Fela’s activism was inseparable from his music. Kalakuta Republic, his home and commune, was a living embodiment of his ideology: a self-declared independent state where creativity, resistance, and radical self-expression thrived. It was repeatedly raided, burned down, and violated by the authorities, yet Fela rebuilt it every time. His resilience became a cultural statement, an assertion that the artist must not only create, but confront.
Beyond politics, Fela deeply shaped Nigeria’s cultural self-awareness. His celebration of African identity, especially through his embrace of Yoruba spirituality and traditional aesthetics, challenged the colonial mentality still lingering in post-independence Nigeria. He reminded the people that African culture was not backward or inferior, it was rich, powerful, and worth defending. His use of Pidgin English democratized his music, making it accessible to all Nigerians regardless of class or ethnicity. Even his sartorial choices, ankara fabrics, beads, body paint, were declarations of cultural authenticity.
Fela’s influence is not confined to the past. His legacy reverberates through generations of musicians, activists, and storytellers. Artists like Seun Kuti, Femi Kuti, Made Kuti, Burna Boy, and even contemporary poets and filmmakers echo his themes of resistance and cultural pride. His life and art continue to inspire movements against injustice, raising questions about governance, freedom, and what it truly means to be African in a world that constantly demands narratives of compromise.
In essence, Fela did not just contribute to Nigerian music; he expanded its boundaries, infused it with purpose, and elevated it to a form of intellectual warfare. He proved that art can unsettle, challenge, and revolutionize. Through rhythm, he taught courage. Through melody, he taught memory. Through defiance, he taught identity.
Literature and music are like fraternal twins who, despite their differences, still bear an unmistakable resemblance, each one shaped by history, emotion, and the pulse of human experience. While literature may seem to have lost some of its spark, perhaps only to a certain demographic, the embers still glow stubbornly beneath the surface. They refuse to be extinguished, even in a country like ours where chaos often overshadows calm and where the noise of survival threatens the silence needed for true creativity.
In the midst of this tension, something promising is happening. A new crop of writers and musicians is rising bold, talented, and unafraid to challenge convention. Many are rekindling the essence of storytelling, anchoring their work in heritage, identity, and the lived realities of the African experience. Yet, alongside this revival, there is an unsettling trend: some creators appear increasingly detached from the core of pure artistry, Westernizing every fragment of our culture in an attempt to chase global approval. The result is often art that looks polished but feels hollow, impressive on the surface but missing the heartbeat of authenticity.

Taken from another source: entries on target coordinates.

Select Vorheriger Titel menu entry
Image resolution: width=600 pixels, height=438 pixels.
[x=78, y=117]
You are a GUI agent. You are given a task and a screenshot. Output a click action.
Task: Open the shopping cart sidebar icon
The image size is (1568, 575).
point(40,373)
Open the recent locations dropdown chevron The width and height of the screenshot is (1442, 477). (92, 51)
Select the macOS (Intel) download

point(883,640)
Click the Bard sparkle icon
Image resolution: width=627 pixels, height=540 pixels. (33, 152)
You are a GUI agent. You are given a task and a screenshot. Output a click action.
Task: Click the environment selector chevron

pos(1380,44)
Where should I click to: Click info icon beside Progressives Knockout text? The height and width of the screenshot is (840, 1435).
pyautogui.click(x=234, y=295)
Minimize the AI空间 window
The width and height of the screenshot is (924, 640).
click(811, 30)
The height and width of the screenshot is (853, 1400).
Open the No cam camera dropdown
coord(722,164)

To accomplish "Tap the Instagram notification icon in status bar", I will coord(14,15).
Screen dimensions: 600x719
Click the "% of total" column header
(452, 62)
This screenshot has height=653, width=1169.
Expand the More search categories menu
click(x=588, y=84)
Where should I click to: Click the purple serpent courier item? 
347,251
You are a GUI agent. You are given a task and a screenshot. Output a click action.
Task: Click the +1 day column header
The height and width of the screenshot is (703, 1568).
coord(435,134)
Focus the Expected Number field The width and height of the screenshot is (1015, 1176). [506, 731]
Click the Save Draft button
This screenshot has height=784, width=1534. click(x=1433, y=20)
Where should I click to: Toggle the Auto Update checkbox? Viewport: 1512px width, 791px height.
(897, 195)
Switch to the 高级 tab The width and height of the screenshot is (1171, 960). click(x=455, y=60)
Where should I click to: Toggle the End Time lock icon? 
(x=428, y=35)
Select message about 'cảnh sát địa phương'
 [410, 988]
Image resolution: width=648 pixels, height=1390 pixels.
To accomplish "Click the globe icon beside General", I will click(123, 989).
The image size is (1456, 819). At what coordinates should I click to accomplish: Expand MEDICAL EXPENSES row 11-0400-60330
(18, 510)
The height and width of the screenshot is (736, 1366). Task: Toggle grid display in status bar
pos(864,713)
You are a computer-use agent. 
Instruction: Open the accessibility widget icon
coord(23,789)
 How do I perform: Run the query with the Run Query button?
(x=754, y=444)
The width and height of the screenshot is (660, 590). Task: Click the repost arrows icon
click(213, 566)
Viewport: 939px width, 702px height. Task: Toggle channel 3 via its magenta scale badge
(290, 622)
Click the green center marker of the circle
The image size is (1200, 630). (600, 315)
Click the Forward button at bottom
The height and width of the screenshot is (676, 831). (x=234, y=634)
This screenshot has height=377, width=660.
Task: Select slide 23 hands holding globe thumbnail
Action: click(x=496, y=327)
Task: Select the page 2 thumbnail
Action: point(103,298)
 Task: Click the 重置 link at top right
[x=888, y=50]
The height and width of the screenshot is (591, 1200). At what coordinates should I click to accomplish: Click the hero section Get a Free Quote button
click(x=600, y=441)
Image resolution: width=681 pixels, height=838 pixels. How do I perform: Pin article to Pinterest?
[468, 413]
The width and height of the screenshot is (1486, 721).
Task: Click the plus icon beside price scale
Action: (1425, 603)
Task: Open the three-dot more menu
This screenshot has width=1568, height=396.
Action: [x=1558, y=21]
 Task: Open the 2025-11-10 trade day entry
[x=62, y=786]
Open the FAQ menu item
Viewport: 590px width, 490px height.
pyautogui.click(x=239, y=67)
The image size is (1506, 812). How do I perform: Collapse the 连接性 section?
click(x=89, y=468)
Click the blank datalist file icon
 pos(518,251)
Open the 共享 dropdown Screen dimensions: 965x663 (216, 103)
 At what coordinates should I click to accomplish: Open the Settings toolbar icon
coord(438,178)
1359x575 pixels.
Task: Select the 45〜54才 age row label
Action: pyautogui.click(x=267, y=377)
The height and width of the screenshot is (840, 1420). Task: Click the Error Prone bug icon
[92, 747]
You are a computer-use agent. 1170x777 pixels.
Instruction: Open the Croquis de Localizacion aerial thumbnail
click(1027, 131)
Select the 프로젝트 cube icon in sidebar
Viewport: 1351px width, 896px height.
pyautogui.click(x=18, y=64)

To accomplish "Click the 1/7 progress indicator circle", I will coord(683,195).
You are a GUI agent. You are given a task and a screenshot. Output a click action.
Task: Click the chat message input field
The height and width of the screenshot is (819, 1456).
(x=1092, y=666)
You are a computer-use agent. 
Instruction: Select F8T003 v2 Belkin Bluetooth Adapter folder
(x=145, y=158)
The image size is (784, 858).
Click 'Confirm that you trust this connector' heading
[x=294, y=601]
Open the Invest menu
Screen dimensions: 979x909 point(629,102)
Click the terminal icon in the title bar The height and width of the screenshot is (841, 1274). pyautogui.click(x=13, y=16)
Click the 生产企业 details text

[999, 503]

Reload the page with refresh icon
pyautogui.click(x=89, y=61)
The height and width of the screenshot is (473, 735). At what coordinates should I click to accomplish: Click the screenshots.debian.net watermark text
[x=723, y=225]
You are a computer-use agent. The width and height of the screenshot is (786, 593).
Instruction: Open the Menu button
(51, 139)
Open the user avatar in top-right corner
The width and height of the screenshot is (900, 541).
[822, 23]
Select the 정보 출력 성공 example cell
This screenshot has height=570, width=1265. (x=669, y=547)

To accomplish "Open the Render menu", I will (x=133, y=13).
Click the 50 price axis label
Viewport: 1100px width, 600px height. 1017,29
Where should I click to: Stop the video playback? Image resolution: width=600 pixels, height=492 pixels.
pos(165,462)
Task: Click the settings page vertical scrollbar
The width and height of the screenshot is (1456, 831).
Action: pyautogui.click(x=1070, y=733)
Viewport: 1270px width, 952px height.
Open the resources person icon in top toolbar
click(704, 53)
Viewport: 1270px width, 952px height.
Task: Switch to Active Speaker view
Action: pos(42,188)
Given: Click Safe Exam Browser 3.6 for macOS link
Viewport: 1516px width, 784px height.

Still, hope persists. The resurgence of works that speak not only of our heritage but of our struggles, our politics, our pains, our joys, our contradictions signals a shift toward a truer artistic renaissance. These pieces, rooted in sincerity rather than imitation, have the potential to reshape perception and spark conversations that reach far beyond our borders. If nurtured, this revival could restore the dignity of West African art before its influence stretches once again to the rest of the world.
For in the end, literature is a language best communicated not by the words we read, but by the emotions they awaken. And music is understood not only by its rhythms, but by the truths it carries. When both forms remain rooted in who we are, they become more than art, they become memory, prophecy, and healing.